*** Opening of Available data ***
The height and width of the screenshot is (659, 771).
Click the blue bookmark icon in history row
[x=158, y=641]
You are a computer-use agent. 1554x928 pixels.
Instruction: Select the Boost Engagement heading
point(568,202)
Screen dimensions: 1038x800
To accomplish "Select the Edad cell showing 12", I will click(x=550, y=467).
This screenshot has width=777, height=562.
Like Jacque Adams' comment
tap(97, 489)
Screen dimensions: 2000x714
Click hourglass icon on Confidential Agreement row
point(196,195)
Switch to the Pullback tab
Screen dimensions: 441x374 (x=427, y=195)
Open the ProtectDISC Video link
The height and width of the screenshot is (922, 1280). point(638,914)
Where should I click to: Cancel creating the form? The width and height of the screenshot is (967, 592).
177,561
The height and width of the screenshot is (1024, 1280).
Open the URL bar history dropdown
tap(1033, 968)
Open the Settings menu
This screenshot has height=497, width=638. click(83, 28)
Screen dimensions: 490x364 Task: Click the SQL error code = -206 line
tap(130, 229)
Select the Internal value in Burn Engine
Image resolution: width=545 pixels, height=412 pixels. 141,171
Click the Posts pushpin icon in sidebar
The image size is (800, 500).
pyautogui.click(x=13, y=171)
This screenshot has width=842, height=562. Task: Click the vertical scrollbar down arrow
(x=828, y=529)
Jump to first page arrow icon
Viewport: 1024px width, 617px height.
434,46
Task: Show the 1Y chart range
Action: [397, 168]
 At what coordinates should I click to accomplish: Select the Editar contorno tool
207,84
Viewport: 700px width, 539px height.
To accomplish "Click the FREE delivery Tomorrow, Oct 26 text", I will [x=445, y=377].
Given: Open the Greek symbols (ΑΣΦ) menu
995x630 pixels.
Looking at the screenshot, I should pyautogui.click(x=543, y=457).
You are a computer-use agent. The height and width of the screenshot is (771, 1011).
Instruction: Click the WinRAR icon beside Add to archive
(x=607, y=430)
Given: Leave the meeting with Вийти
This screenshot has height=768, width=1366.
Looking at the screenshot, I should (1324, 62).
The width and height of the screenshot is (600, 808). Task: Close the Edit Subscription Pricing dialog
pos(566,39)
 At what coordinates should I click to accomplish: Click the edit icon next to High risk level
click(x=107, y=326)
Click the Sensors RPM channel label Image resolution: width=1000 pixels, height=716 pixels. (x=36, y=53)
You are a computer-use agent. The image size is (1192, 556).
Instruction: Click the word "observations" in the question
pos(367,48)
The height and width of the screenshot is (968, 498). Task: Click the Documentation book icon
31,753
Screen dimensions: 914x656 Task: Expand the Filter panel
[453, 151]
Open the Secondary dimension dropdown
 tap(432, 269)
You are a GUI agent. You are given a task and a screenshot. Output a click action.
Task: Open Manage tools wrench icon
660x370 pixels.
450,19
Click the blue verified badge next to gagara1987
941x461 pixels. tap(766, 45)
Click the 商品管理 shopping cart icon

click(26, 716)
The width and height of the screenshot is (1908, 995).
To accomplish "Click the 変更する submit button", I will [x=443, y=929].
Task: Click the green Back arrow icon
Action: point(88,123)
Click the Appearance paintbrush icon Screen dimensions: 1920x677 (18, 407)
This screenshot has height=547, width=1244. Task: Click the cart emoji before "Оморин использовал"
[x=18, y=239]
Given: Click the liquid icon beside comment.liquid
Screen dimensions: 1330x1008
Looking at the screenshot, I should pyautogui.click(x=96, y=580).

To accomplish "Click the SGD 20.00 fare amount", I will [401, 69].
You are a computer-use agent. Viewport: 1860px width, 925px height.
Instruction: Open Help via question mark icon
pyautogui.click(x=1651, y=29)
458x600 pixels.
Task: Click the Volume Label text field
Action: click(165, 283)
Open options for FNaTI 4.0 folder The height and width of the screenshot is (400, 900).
*** Close of Available data ***
**Work request**
Each line of the data should be reproduced exactly as it appears.

**Output for this task**
The height and width of the screenshot is (659, 771).
Click the blue bookmark icon in history row
[x=158, y=641]
You are a computer-use agent. 1554x928 pixels.
Instruction: Select the Boost Engagement heading
point(568,202)
Screen dimensions: 1038x800
To accomplish "Select the Edad cell showing 12", I will click(x=550, y=467).
This screenshot has width=777, height=562.
Like Jacque Adams' comment
tap(97, 489)
Screen dimensions: 2000x714
Click hourglass icon on Confidential Agreement row
point(196,195)
Switch to the Pullback tab
Screen dimensions: 441x374 (x=427, y=195)
Open the ProtectDISC Video link
The height and width of the screenshot is (922, 1280). point(638,914)
Where should I click to: Cancel creating the form? The width and height of the screenshot is (967, 592).
177,561
The height and width of the screenshot is (1024, 1280).
Open the URL bar history dropdown
tap(1033, 968)
Open the Settings menu
This screenshot has height=497, width=638. click(83, 28)
Screen dimensions: 490x364 Task: Click the SQL error code = -206 line
tap(130, 229)
Select the Internal value in Burn Engine
Image resolution: width=545 pixels, height=412 pixels. 141,171
Click the Posts pushpin icon in sidebar
The image size is (800, 500).
pyautogui.click(x=13, y=171)
This screenshot has width=842, height=562. Task: Click the vertical scrollbar down arrow
(x=828, y=529)
Jump to first page arrow icon
Viewport: 1024px width, 617px height.
434,46
Task: Show the 1Y chart range
Action: [397, 168]
 At what coordinates should I click to accomplish: Select the Editar contorno tool
207,84
Viewport: 700px width, 539px height.
To accomplish "Click the FREE delivery Tomorrow, Oct 26 text", I will [x=445, y=377].
Given: Open the Greek symbols (ΑΣΦ) menu
995x630 pixels.
Looking at the screenshot, I should pyautogui.click(x=543, y=457).
You are a computer-use agent. The height and width of the screenshot is (771, 1011).
Instruction: Click the WinRAR icon beside Add to archive
(x=607, y=430)
Given: Leave the meeting with Вийти
This screenshot has height=768, width=1366.
Looking at the screenshot, I should (1324, 62).
The width and height of the screenshot is (600, 808). Task: Close the Edit Subscription Pricing dialog
pos(566,39)
 At what coordinates should I click to accomplish: Click the edit icon next to High risk level
click(x=107, y=326)
Click the Sensors RPM channel label Image resolution: width=1000 pixels, height=716 pixels. (x=36, y=53)
You are a computer-use agent. The image size is (1192, 556).
Instruction: Click the word "observations" in the question
pos(367,48)
The height and width of the screenshot is (968, 498). Task: Click the Documentation book icon
31,753
Screen dimensions: 914x656 Task: Expand the Filter panel
[453, 151]
Open the Secondary dimension dropdown
 tap(432, 269)
You are a GUI agent. You are given a task and a screenshot. Output a click action.
Task: Open Manage tools wrench icon
660x370 pixels.
450,19
Click the blue verified badge next to gagara1987
941x461 pixels. tap(766, 45)
Click the 商品管理 shopping cart icon

click(26, 716)
The width and height of the screenshot is (1908, 995).
To accomplish "Click the 変更する submit button", I will [x=443, y=929].
Task: Click the green Back arrow icon
Action: point(88,123)
Click the Appearance paintbrush icon Screen dimensions: 1920x677 (18, 407)
This screenshot has height=547, width=1244. Task: Click the cart emoji before "Оморин использовал"
[x=18, y=239]
Given: Click the liquid icon beside comment.liquid
Screen dimensions: 1330x1008
Looking at the screenshot, I should pyautogui.click(x=96, y=580).

To accomplish "Click the SGD 20.00 fare amount", I will [401, 69].
You are a computer-use agent. Viewport: 1860px width, 925px height.
Instruction: Open Help via question mark icon
pyautogui.click(x=1651, y=29)
458x600 pixels.
Task: Click the Volume Label text field
Action: click(165, 283)
Open options for FNaTI 4.0 folder The height and width of the screenshot is (400, 900).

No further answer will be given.